Compagnons Bâtisseurs : nouvelle coordination et nouveau format
La rentrée marque un changement important pour les Compagnons Bâtisseurs de Saint-Martin. Maé Bridier quitte ses fonctions de directrice. Elle sera remplacée sur place par Réginald Bazile, qui assurera la coordination territoriale à Saint-Martin. La direction sera désormais confiée à Virginie Bessoles, directrice des Compagnons Bâtisseurs de Guadeloupe et désormais également de Saint-Martin. Perte d’autonomie pour la structure locale ou mutualisation bénéfique ? C’est la question que nous lui avons posée.

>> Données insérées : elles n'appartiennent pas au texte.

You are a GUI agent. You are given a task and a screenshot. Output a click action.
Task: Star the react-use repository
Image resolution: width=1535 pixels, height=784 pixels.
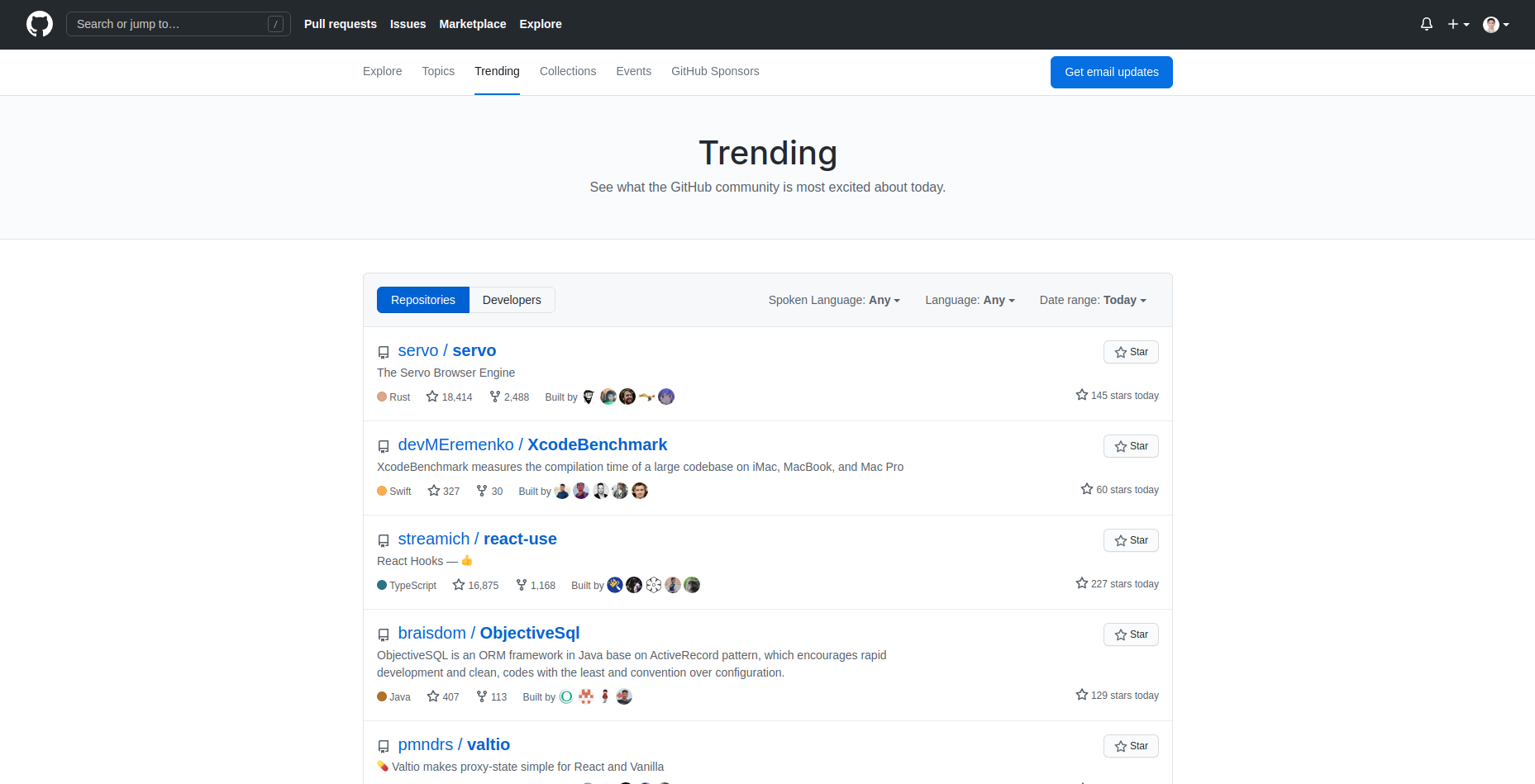pos(1130,540)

Cette nouvelle organisation, motivée notamment par des difficultés rencontrées au sein de la structure, marque un rapprochement entre les deux territoires. L’objectif est notamment de mutualiser certains moyens financiers et de simplifier les démarches. Les négociations pourront ainsi être menées à l’échelle des deux territoires plutôt que séparément. En Guadeloupe, les Compagnons Bâtisseurs sont établis depuis six ans, le mouvement y ayant été créé à son initiative. À Saint-Martin, la structure s’est installée en 2019, dans le contexte post-Irma. Les demandes de subventions pourront elles aussi être regroupées, ce qui devrait permettre à Saint-Martin d’émarger à davantage d’offres et d’être intégré à des projets plus ambitieux, notamment auprès de fondations privées auxquelles le territoire ne serait pas nécessairement éligible seul. Ce changement ne remet pas en cause les activités déjà mises en place. Les deux établissements restent bien distincts, c’est juste le pilotage qui devient commun pour essayer de donner une impulsion différente et une énergie différente avec un rapprochement. Cela permet de mutualiser les postes de dépenses et d’élargir les opportunités pour Saint-Martin. Les orientations demeurent donc les mêmes, mais elles seront désormais structurées et pilotées différemment. L’idée est de donner davantage d’opportunités et de visibilité à Saint-Martin, tout en maintenant une coordination de proximité qui sera assurée par Réginald Bazile. Tout reste néanmoins à co-construire. Il n’existe pas encore de scénario totalement ficelé. Virginie Bessoles se donne six mois pour identifier, au fil de l’eau, les points communs entre les deux structures, déterminer de quelle manière les missions pourront être coordonnées ou déléguées et affiner progressivement l’organisation en fonction de ce qui fonctionne ou non et de ce qui est pertinent à l’échelle du territoire.